Task goal ::
Which lines of the entries hold the string "icon"? Copy each one.

Pixel coordinate grounding data ::
[Start of Attachment]
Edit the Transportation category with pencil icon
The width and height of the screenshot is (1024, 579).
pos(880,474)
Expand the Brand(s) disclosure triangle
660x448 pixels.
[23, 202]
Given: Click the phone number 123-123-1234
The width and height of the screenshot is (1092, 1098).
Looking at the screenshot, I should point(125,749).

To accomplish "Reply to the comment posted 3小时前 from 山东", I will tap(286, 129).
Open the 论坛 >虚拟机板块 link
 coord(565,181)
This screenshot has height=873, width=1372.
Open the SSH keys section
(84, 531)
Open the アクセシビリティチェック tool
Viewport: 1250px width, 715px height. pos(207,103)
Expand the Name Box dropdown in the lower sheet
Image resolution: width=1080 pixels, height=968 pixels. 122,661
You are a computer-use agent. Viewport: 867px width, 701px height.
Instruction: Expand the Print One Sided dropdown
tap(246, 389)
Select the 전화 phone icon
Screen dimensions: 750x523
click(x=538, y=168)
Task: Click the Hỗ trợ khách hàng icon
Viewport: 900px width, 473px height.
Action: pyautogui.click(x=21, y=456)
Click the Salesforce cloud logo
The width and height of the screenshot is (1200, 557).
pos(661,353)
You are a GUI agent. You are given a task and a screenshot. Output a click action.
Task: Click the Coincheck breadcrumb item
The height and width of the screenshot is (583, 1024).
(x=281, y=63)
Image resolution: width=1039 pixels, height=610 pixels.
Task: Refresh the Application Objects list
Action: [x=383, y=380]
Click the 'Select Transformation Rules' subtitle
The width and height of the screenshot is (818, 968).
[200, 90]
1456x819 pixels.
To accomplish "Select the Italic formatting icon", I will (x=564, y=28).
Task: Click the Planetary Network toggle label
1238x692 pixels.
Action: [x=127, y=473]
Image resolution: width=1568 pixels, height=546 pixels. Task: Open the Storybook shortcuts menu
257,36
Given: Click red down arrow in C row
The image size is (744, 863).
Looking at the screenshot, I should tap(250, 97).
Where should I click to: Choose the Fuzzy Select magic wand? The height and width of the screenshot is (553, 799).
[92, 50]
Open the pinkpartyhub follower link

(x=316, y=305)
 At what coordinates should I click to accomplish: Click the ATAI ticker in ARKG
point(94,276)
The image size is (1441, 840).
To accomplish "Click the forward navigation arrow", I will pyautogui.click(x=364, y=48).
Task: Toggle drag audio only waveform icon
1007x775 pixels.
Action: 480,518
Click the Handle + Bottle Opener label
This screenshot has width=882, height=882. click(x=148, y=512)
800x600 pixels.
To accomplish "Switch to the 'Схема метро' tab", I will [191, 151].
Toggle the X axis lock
[End of Attachment]
Reply to the task ::
Edit the Transportation category with pencil icon
Select the 전화 phone icon
Task: Click the Hỗ trợ khách hàng icon
To accomplish "Select the Italic formatting icon", I will (x=564, y=28).
Task: Toggle drag audio only waveform icon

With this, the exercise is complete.